Signer: creator. Closes a drained stream and reclaims rent. The escrow token account must be empty (enforced by an account constraint) and the stream must be fully settled — either canceled, or fully withdrawn (withdrawn_amount == total_amount), otherwise it errors with StreamNotSettled.

It closes the empty escrow token account and the Stream account, sending both rent refunds to the creator.

Vesting math

The unlocked amount is recomputed on every withdrawal and cancellation from the stored schedule — nothing is cached. Linear vesting uses checked u128 arithmetic to avoid overflow when scaling by elapsed time.

instructions/withdraw.rsRS
// Linear: 0 before the cliff, total after end_time, else proportional.
if current_time < cliff_time { return Ok(0); }
if current_time >= end_time  { return Ok(total_amount); }

let elapsed  = (current_time - start_time) as u128;
let duration = (end_time - start_time) as u128;
let vested   = (total_amount as u128) * elapsed / duration; // all checked_*

// Cliff: total once current_time >= end_time, otherwise 0.
// Milestone: total once milestone_reached && current_time >= milestone_time.

Errors

All custom errors returned by the program, defined as VestingError in error.rs. Anchor surfaces these by name to clients.

InvalidAmount

Amount must be greater than zero

InvalidRecipient

Recipient cannot be the default pubkey

InvalidSchedule

start_time must be before end_time

InvalidCliff

cliff_time must be between start_time and end_time

InvalidMilestoneTime

milestone_time must be greater than zero

CliffNotReached

Cliff period has not been reached yet

NothingToWithdraw

No tokens available to withdraw

Unauthorized

Signer is not authorized for this action

AlreadyCancelled

Stream has already been canceled

StreamNotCancelable

Stream is not cancelable

FullyVested

Stream is already fully vested

NotMilestoneStream

Stream is not configured for milestone unlocking

StreamExpired

Stream schedule has already ended

StreamNotSettled

Stream is not fully settled yet

InvalidTokenAccount

Token account mint does not match stream mint

InsufficientFunds

Insufficient token balance to fund stream

InvalidPda

PDA derivation does not match expected address

MathOverflow

Arithmetic overflow or underflow

Architecture decisions

PDA-owned escrow

Locked tokens sit in a token account owned by an escrow_authority PDA with no private key. Only the program can move them, and only according to the vesting schedule — there is no admin key that can drain a stream.

Explicit vesting enum

The vesting rule is stored as VestingType and validated at creation. The program never guesses Cliff, Linear, or Milestone from timestamps, which keeps the create-time checks and the unlock math unambiguous.
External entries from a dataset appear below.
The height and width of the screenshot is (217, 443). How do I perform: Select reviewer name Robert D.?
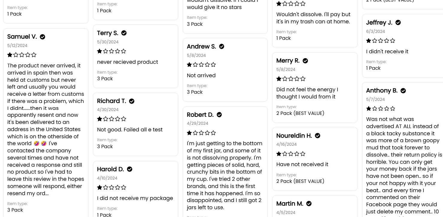200,115
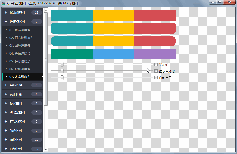Screen dimensions: 237x154
Task: Enable the 显示值 checkbox
Action: pyautogui.click(x=156, y=64)
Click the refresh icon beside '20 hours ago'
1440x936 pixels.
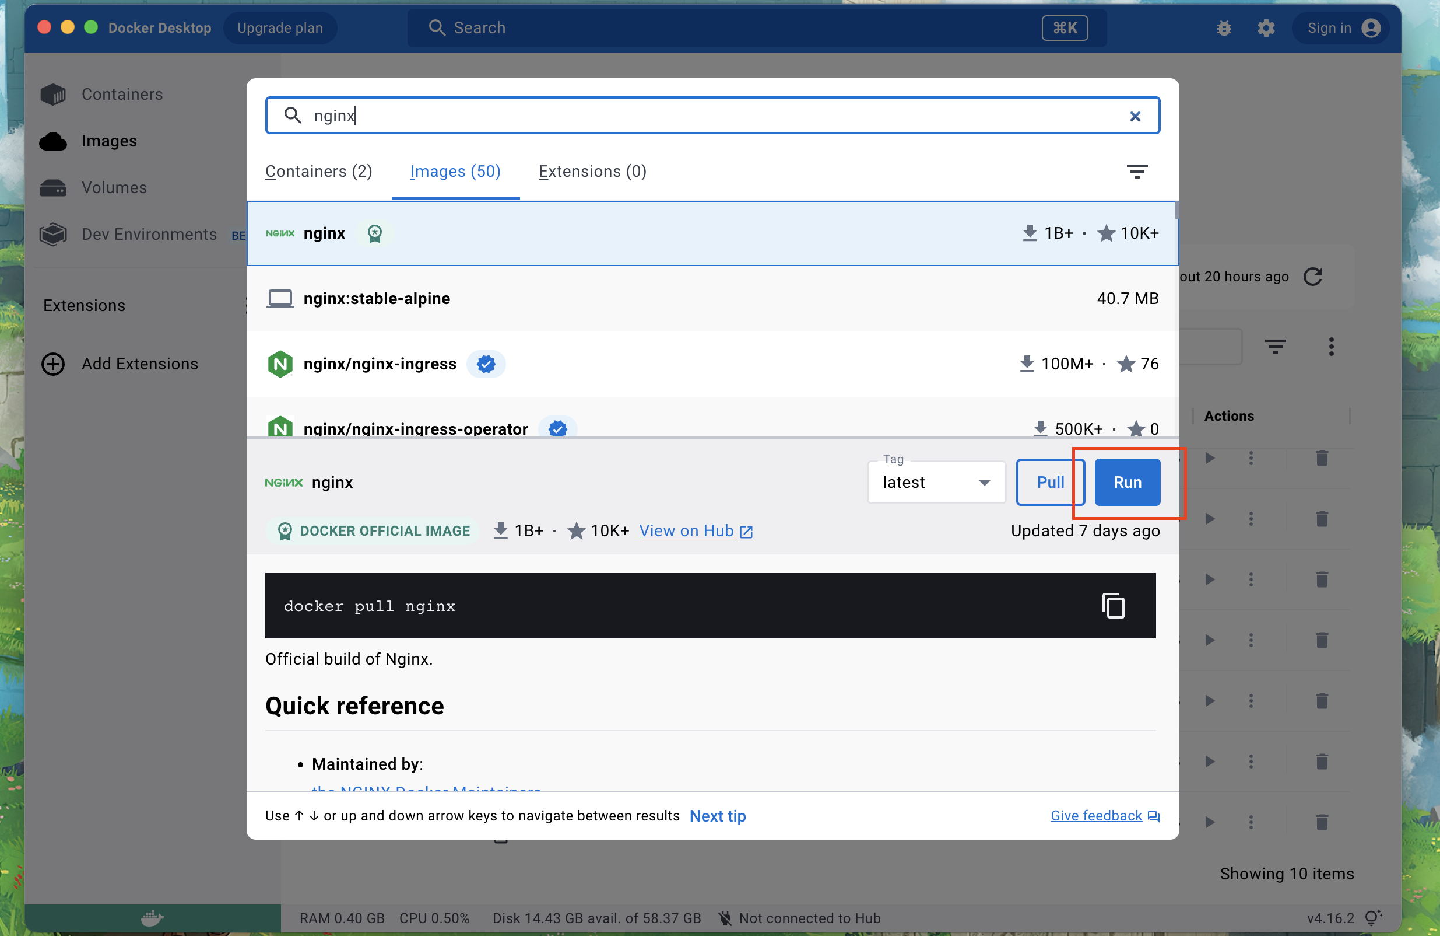coord(1312,277)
Checked arithmetic everywhere

Amount math uses checked_add, checked_sub, and u128 intermediates for the linear formula, returning MathOverflow rather than wrapping. An overdrawn state is treated as an error, not silently clamped.

Effects before interactions

State changes (withdrawn_amount, the canceled flag) are written before any token transfer CPI, following the checks-effects-interactions pattern to avoid re-entrancy-style bugs.

Settle before close

A stream can only be closed once its escrow is empty and it is fully settled (canceled or fully withdrawn), so rent is never reclaimed while tokens or obligations remain.